Sonja Franeta

Interviewed May 16, 2023

Sonja Franeta
Sonja Franeta

Sonja Franeta is a writer, translator, educator, and activist born in the Bronx, New York, in 1952 to an immigrant Yugoslav family. She earned a master’s degree in Russian from New York University, and another master’s degree in comparative literature from the University of California, Berkeley. 

Sonja Franeta came out as a lesbian while on a trip to the Soviet Union in 1977. When she returned to the San Francisco Bay Area, she joined the Socialist Workers Party.  She became an activist in the women’s movement, as well as other movements for social change. 

Sonja moved to Birmingham, Alabama, in 1980 to work in the industrial trades and to engage in union activism. She worked as a journeyman machinist. She ran for mayor of Birmingham as a socialist candidate in 1983. After living in Birmingham for five years, she moved to New York City to translate and to edit for Pathfinder Press in the Socialist Workers Party offices at West Street. She eventually moved back to the San Francisco Bay Area, continuing to work as a machinist, always an activist in the labor unions. 

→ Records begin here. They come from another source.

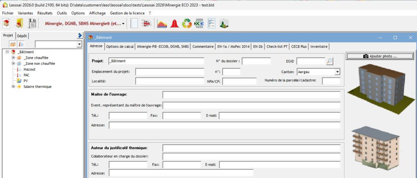Expand the _Zone chauffée tree node
The height and width of the screenshot is (178, 417).
coord(13,58)
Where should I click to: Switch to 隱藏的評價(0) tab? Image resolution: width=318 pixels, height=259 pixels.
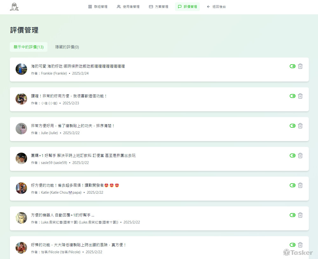[x=67, y=47]
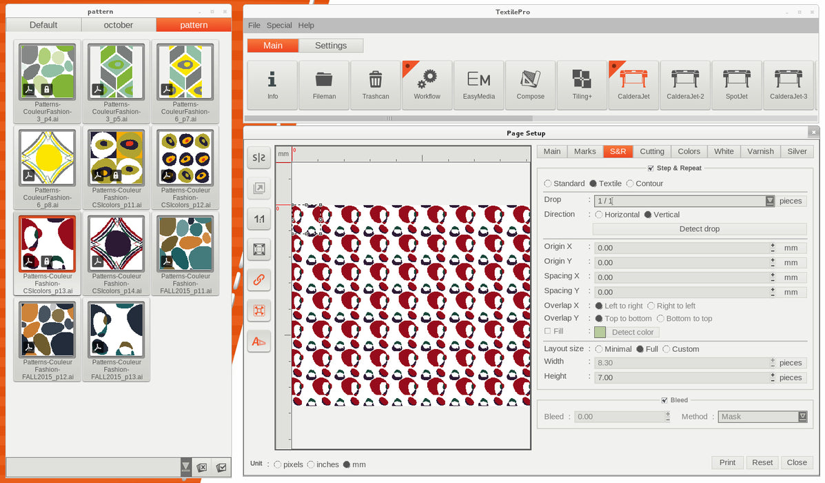Open the Special menu
Image resolution: width=825 pixels, height=483 pixels.
279,26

Sonja Franeta left the Socialist Workers Party in 1990. She went to Russia to work with LGBT people. She served as a coordinator for Wheeled Mobility Center’s wheelchair project in Novosibirsk. Using her Russian language and her organizing skills, she worked on a project to help people with disabilities to advocate for their needs. 

Sonja began interviewing LGBTQ people while in Russia during the perestroika era of the 1990s. She used these interviews for her book, Pink Flamingos: 10 Siberian Interviews, first published in Russian in 2004. She then translated it herself into English, published in 2017. 

Sonja Franeta’s second book is My Pink Road to Russia (2015). It is also available in a Russian translation by Ilya Davydov. Sonja has published poetry, stories, and essays in lesbian journals in the United States, Moscow, and Buenos Aires. She has completed a novel about Russian queer life. She continues to translate from Russian, recently for a book called The Communist Women’s Movement, 1920 to 1922

Sonja retired from community college in Oakland, California, where she was teaching in English and English to Speakers of Other Languages. She now devotes herself to writing, reading, and traveling. She enjoys gathering writers in groups, working with several writing groups, such as Lesbians WriteOn, of which she is an organizer. She continues to support Russian and Ukrainian LGBT people in their struggles. After retirement, she and her partner Sue and their cats have been spending half the year in Spain to relax as respite from the heavy hand of U.S. culture and capitalism.